§ **WHAT IS BEING ASKED**
Reproduce exactly the lines from the one that holds "Task: Insert Location" through the last line of the entries, both ends included, but not the pictures.

§ **DATA TO PROCESS**
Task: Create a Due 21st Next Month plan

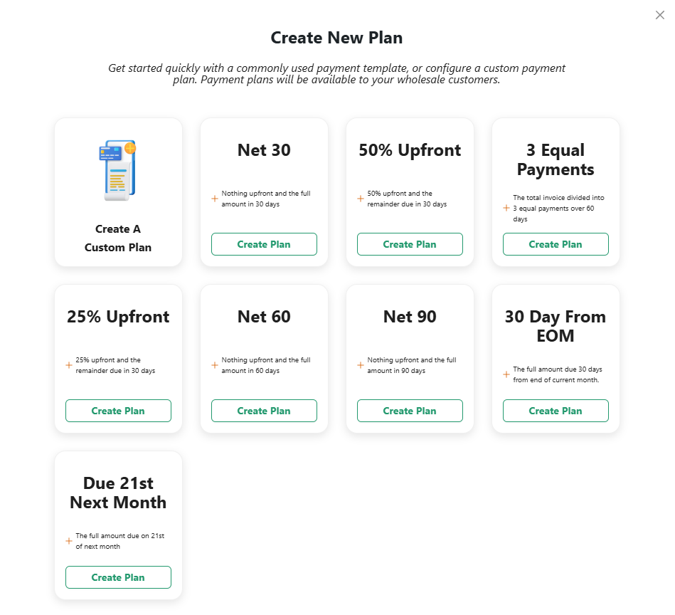Action: coord(118,577)
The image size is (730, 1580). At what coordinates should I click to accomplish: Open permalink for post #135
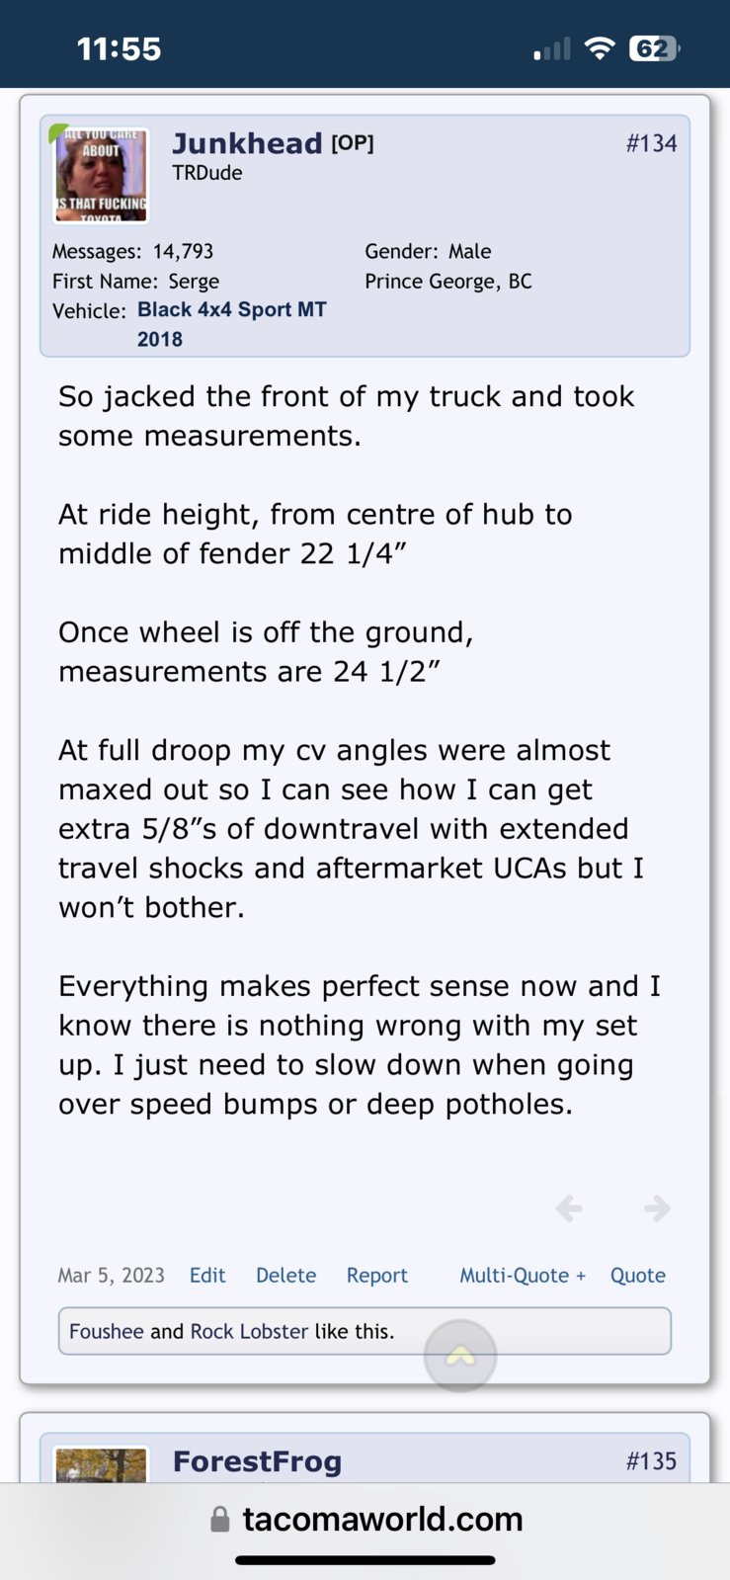coord(651,1461)
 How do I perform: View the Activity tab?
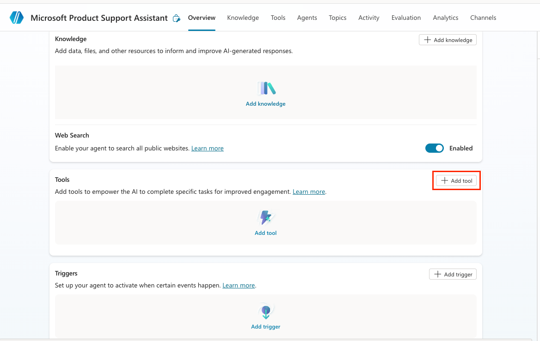368,18
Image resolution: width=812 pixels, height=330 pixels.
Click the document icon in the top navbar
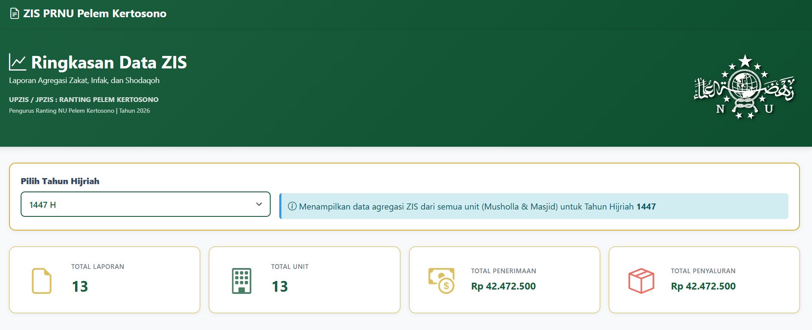[x=15, y=14]
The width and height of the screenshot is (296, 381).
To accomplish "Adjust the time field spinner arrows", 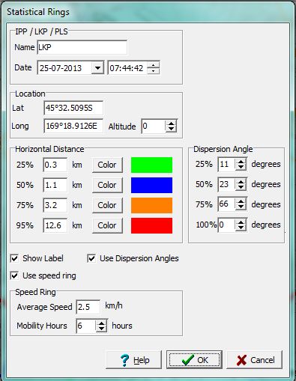I will point(153,67).
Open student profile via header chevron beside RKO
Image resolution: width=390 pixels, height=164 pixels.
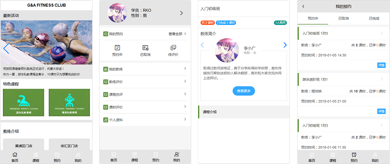click(x=182, y=13)
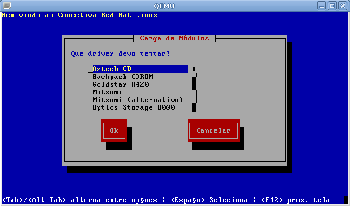Select the plain Mitsumi driver
Image resolution: width=350 pixels, height=206 pixels.
[x=107, y=92]
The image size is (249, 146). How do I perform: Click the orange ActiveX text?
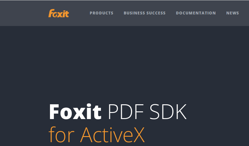pos(112,135)
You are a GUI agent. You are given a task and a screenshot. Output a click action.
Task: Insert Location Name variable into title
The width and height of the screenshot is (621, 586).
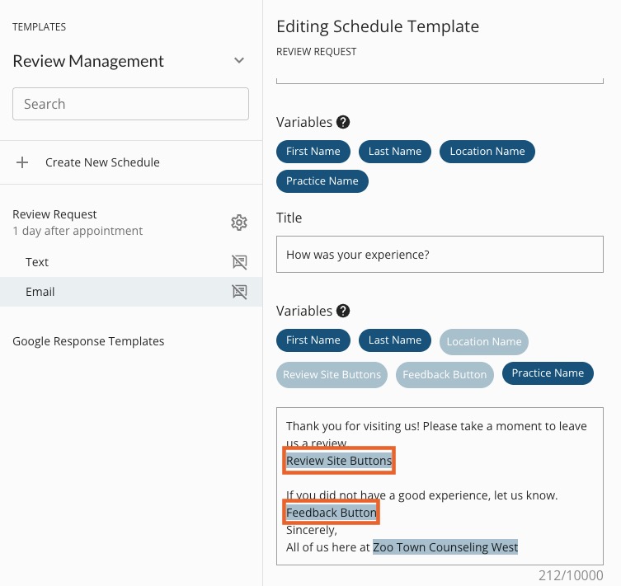(487, 152)
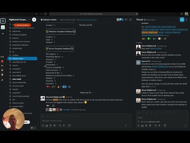This screenshot has width=190, height=143.
Task: Expand the Friday, July 7th date dropdown
Action: pyautogui.click(x=86, y=92)
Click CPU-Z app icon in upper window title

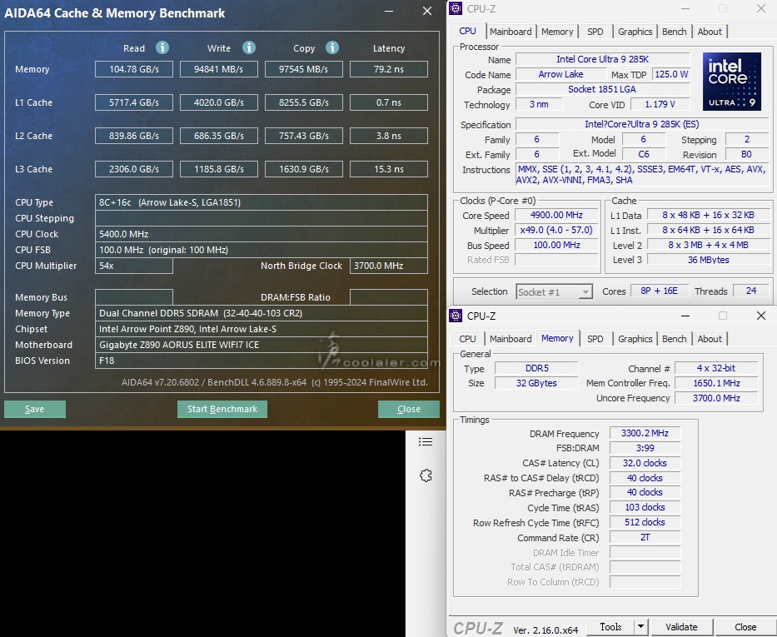[x=455, y=9]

§ **SOLUTION TO THE PROBLEM**
Task: Insert Location Name variable into title
The width and height of the screenshot is (621, 586).
(487, 152)
This screenshot has width=190, height=143.
Task: Expand the Friday, July 7th date dropdown
Action: pyautogui.click(x=86, y=92)
Click CPU-Z app icon in upper window title

[x=455, y=9]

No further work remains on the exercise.